Records to use START

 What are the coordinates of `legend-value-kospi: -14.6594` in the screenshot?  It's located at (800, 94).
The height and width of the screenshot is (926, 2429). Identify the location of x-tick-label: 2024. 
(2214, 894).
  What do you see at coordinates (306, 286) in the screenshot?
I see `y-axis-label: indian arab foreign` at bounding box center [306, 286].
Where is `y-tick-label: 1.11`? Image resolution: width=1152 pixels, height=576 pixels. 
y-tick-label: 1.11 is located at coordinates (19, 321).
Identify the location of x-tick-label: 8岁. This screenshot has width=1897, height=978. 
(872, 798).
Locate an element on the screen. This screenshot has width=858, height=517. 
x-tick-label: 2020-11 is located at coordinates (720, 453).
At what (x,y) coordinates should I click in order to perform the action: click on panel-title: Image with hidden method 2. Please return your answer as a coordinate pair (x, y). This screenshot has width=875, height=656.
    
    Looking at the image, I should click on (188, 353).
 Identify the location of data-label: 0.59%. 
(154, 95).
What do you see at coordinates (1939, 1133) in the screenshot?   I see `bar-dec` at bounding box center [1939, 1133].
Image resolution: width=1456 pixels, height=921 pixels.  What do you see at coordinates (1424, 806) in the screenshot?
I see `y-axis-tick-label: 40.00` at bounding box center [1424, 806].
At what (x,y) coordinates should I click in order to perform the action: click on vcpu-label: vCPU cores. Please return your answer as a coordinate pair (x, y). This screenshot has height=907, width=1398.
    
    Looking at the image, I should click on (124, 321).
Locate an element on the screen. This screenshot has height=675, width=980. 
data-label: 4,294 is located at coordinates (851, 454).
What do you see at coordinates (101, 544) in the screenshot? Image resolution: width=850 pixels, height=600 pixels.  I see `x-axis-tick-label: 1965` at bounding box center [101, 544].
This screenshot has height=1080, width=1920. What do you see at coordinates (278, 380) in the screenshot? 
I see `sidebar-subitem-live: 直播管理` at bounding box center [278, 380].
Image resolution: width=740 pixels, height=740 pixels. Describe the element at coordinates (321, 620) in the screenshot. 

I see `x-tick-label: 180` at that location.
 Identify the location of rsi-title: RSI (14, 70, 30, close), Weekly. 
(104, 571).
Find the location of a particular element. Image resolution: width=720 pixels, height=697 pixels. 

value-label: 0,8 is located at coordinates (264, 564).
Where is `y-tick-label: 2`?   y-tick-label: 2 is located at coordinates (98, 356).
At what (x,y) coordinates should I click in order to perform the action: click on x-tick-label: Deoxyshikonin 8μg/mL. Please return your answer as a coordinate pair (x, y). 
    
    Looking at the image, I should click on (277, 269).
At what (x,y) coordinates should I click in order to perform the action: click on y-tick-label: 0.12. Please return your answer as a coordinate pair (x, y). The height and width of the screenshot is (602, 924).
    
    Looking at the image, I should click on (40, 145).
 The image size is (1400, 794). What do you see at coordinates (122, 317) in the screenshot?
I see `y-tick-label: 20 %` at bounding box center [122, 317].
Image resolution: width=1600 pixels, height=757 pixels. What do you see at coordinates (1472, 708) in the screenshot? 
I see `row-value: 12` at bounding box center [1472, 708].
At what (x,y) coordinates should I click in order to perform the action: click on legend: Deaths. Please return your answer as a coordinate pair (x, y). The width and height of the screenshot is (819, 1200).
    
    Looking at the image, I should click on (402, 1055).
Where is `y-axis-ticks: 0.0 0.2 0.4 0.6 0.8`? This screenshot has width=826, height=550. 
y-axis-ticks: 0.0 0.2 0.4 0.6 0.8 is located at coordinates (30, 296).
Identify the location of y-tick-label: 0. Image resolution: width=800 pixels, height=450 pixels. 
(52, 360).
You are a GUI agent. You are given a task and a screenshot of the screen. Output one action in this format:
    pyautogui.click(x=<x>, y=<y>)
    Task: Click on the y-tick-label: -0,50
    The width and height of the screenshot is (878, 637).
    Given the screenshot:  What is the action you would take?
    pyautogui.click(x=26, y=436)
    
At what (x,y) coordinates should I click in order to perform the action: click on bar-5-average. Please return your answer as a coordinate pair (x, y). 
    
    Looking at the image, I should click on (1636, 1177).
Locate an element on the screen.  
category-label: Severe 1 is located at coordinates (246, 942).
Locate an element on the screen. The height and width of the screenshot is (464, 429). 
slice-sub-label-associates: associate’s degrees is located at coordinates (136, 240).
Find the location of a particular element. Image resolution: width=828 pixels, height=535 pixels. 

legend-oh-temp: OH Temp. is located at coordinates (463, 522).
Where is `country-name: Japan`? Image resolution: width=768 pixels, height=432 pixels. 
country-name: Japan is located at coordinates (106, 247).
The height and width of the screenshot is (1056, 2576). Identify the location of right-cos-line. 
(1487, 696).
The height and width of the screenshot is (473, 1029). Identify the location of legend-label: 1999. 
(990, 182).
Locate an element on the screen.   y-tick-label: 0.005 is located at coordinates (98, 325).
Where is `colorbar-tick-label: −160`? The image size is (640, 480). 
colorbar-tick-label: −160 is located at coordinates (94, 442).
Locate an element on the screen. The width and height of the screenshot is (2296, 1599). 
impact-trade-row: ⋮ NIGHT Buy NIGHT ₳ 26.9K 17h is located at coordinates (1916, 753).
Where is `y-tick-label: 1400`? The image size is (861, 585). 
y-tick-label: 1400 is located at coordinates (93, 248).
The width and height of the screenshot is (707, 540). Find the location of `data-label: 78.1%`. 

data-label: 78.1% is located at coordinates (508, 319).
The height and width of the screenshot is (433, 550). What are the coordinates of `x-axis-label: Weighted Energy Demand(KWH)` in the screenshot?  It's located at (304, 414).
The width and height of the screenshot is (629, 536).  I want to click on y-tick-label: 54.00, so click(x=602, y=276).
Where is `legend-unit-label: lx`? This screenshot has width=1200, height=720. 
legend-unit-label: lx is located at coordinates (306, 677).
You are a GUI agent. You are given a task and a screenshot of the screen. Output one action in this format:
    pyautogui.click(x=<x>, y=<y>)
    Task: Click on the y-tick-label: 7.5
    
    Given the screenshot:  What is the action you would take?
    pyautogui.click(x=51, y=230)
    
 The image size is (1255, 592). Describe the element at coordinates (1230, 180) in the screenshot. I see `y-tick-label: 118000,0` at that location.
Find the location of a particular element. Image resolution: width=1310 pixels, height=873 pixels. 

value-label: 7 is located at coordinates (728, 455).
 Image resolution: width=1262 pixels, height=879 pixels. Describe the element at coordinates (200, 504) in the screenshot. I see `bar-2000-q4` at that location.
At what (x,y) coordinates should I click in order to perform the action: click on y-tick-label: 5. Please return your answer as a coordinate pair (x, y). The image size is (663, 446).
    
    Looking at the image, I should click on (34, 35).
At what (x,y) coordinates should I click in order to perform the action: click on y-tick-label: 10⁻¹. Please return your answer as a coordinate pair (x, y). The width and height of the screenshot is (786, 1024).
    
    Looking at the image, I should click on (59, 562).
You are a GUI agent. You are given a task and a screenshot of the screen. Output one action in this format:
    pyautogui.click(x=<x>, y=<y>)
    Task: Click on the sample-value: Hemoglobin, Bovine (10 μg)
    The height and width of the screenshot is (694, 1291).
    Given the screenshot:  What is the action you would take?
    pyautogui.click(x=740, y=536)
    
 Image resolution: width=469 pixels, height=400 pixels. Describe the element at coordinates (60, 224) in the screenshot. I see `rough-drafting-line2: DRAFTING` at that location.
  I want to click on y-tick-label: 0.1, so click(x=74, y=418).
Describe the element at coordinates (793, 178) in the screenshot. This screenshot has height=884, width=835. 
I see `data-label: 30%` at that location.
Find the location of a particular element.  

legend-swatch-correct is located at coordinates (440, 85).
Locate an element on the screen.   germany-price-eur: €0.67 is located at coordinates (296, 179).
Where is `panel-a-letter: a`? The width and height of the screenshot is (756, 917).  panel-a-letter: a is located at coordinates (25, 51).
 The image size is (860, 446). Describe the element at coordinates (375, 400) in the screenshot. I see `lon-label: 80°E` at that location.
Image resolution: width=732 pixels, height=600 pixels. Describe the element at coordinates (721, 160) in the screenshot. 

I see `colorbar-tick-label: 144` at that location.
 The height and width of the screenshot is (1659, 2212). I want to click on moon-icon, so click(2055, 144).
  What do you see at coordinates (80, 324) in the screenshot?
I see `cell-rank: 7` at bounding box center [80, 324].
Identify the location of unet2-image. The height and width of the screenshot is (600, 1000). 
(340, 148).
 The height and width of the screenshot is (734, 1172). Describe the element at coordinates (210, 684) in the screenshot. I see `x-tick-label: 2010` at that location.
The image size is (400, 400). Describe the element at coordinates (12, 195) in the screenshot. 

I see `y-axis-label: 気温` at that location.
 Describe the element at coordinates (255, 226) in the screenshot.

Records to use END

▸ What you should do
Rewrite the entries from the line with "The height and width of the screenshot is (926, 2429)." to the line with "x-tick-label: 2020-11 is", replacing "Identify the location of" with "Find the position of" and leaving everything else unchanged.

▸ Reply to the exercise
The height and width of the screenshot is (926, 2429). Find the position of x-tick-label: 2024. 
(2214, 894).
  What do you see at coordinates (306, 286) in the screenshot?
I see `y-axis-label: indian arab foreign` at bounding box center [306, 286].
Where is `y-tick-label: 1.11`? Image resolution: width=1152 pixels, height=576 pixels. 
y-tick-label: 1.11 is located at coordinates (19, 321).
Find the position of x-tick-label: 8岁. This screenshot has width=1897, height=978. 
(872, 798).
Locate an element on the screen. This screenshot has width=858, height=517. 
x-tick-label: 2020-11 is located at coordinates (720, 453).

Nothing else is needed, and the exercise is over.